Les énergies de la mer, toujours en lice ? La force de l’eau peut être une source d’énergie mais pour l’heure, aucun projet ne semble vraiment avoir abouti.
Première étape à Saint Malo, à la rencontre de la Manche et de l’estuaire de la Rance. Le jeu avec les amplitudes de marées est ici très fort, le marnage peut atteindre 12 mètres. Un moulin à blé a pu être exploité grâce à la force des marées : l’alimentation s’est faite par un flux d’eau non constant. Au même endroit, une usine marémotrice est installée dans les années 1960. Cette énergie permet de relancer la construction automobile en Bretagne. Aujourd’hui, des tourbillons montrent que les turbines installées plus bas fonctionnent encore.

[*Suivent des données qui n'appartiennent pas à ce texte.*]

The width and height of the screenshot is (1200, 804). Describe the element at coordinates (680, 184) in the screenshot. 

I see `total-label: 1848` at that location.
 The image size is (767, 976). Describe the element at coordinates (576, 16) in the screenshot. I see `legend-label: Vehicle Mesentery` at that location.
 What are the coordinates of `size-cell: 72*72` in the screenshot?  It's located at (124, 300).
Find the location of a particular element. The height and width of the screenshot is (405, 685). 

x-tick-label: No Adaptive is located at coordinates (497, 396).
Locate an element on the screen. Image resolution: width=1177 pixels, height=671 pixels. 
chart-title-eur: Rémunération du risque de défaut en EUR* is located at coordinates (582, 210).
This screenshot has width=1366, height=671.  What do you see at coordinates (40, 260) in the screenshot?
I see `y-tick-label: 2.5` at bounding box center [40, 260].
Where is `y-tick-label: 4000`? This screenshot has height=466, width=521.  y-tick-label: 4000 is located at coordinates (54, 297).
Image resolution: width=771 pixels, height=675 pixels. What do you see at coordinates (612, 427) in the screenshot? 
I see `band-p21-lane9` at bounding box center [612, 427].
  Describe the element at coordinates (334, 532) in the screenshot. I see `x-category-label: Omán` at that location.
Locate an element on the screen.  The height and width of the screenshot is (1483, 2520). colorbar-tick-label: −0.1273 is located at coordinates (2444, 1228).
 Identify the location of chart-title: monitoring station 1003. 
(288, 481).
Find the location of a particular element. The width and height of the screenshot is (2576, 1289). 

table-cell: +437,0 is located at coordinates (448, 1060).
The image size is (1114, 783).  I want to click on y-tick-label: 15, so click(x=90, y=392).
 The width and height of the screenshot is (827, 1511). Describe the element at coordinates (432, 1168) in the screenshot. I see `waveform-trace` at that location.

Au Nord de l’Ecosse, dans l’archipel des Orcades, l’EMEC, Centre Européen de l’Energie Marémotrice a été crée en 2003. Une digue a été érigée lors de la Seconde Guerre Mondiale. Des installations sont installées sous la mer et non visibles depuis la côte et génèrent un peu de courant. En 2004, le Pelamis voit le jour, une sorte de serpent de mer géant. Un fluide hydraulique est comprimé et doit générer du courant grâce au mouvement des vagues. Le projet est vite mis en pause car le Pelamis est souvent en panne. Aujourd’hui, l’appareil n’est plus qu’un vestige car l’expérimentation a pris fin en 2014 en raison de coûts exorbitants.
Quel impact écologique ? La coupure entre la mer et la partie fluviale interroge l’équilibre écologique des zones concernées. De retour à l’usine de la Rance, on constate que la vase prélevée provient de la mer essentiellement et stagne trop longtemps dans l’estran. Les désagréments sont réels pour l’homme, pour la navigation et l’Etat n’a pas joué son rôle pour désenvaser le secteur.
Qu’en est-il des poissons nageant à proximité des turbines ? Sont-ils gênés par le bruit ? Certaines espèces ne franchissent pas le barrage et cela nuit à la continuité écologique des espèces.
A l’université de Kassel en Allemagne, une hydrolienne « Sea flow » puis « Sea Gen » voit le jour en 2004. Les nuisances écologiques n’étaient pas avérées ici. En 2008, des moyens supplémentaires sont débloqués pour installer des hydroliennes plus puissantes qui génèrent de l’électricité efficacement. En 2015 pourtant l’unité est désactivée et démontée, cela n’était qu’expérimental. La question cruciale est celle du site qui permettrait, avec de forts mouvements marins, de réellement révéler le potentiel de telles infrastructures.
Aux iles Féroé, l’éolien est déjà présent à hauteur de 20 %. L’eau est très présente et offre un réel potentiel. 6 centrales hydroélectriques sont présentes. Des ingénieurs suédois ont conçu des « cerfs-volants aquatiques » fixés au fond marin et virevoltant sous l’eau pour générer de l’énergie.
Les turbines de Sea Gen ont été revues chez Mey Gen avec une meilleure connaissance des charges et des forces. Ainsi le projet apparait viable. L’électricité bleue prend forme.
Le défi est vraiment de réduire le prix comparé au solaire et à l’éolien.